- **Work instructions**
Switch "LUZvision logo" to "LUZvision emblem" in the items starting at the line that contains "Point to the 16 tick on the x axis" and ending at the line that contains "pos(496,393)", and give those lines back with nothing else changed. Leave the pictures out of the answer.

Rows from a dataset
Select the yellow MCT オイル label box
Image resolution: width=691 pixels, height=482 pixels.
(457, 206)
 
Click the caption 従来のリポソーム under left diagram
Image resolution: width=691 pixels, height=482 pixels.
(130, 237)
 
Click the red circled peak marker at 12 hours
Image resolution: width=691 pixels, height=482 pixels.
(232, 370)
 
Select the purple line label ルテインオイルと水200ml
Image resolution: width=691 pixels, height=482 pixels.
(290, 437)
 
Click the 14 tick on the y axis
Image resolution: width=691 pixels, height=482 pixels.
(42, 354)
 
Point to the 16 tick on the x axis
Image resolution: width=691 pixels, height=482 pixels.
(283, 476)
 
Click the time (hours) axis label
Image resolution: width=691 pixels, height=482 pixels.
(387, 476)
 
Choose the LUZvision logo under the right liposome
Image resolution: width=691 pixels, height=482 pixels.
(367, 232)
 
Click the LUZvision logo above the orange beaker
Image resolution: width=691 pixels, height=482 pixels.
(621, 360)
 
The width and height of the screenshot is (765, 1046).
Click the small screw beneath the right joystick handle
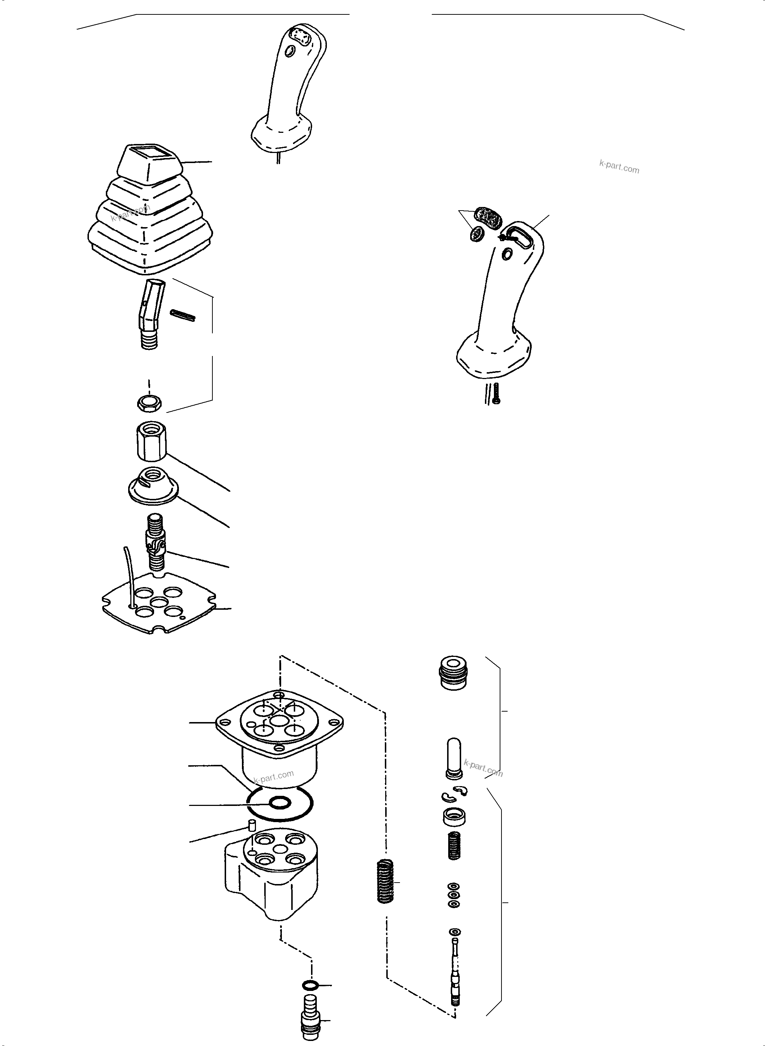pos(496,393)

==

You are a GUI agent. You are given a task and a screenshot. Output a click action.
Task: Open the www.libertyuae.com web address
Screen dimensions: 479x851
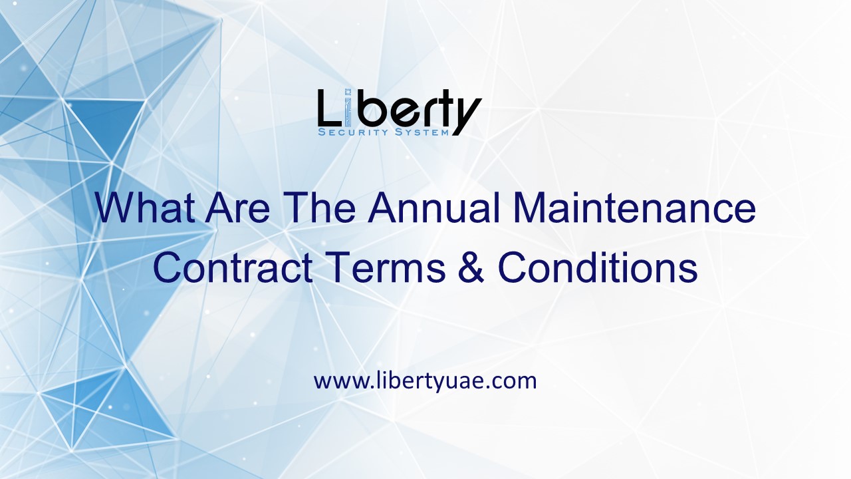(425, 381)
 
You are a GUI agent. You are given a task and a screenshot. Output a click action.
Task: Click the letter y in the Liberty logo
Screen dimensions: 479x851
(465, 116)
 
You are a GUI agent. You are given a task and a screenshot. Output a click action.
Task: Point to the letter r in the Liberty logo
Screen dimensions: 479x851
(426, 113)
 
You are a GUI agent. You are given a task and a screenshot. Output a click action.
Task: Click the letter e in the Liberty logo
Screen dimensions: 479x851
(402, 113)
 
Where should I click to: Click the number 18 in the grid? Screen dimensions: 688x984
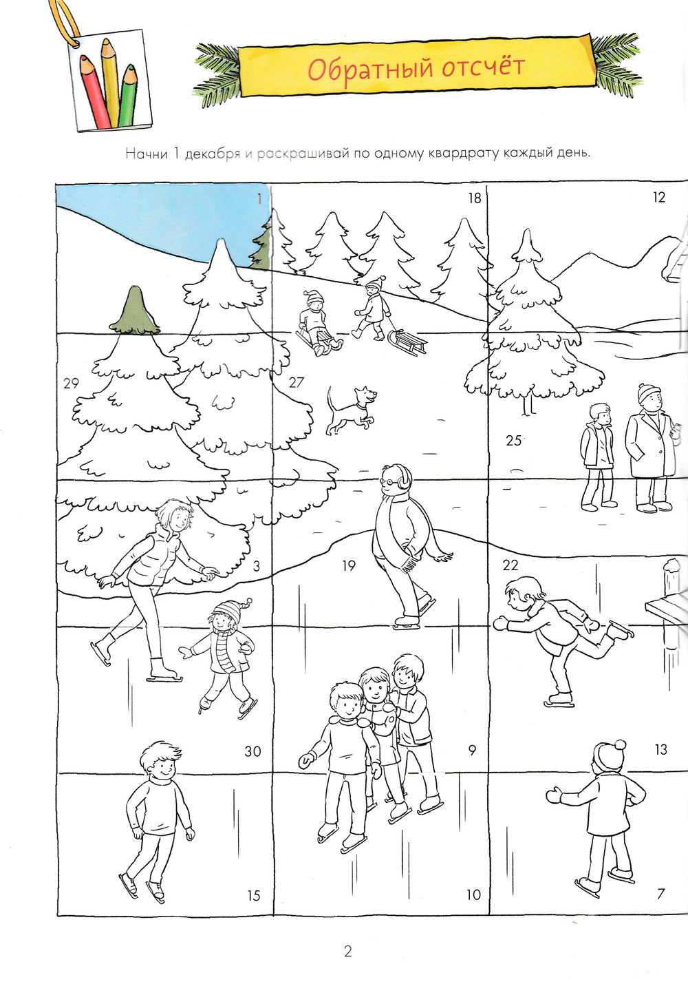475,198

- **Written answer**
Point to the 16 tick on the x axis
Image resolution: width=691 pixels, height=482 pixels.
(283, 476)
 
Click the time (hours) axis label
Image resolution: width=691 pixels, height=482 pixels.
(387, 476)
 
Choose the LUZvision emblem under the right liposome
Image resolution: width=691 pixels, height=482 pixels.
(367, 232)
 
Click the LUZvision emblem above the orange beaker
Image resolution: width=691 pixels, height=482 pixels.
(621, 360)
 
The width and height of the screenshot is (765, 1046).
Click the small screw beneath the right joystick handle
pos(496,393)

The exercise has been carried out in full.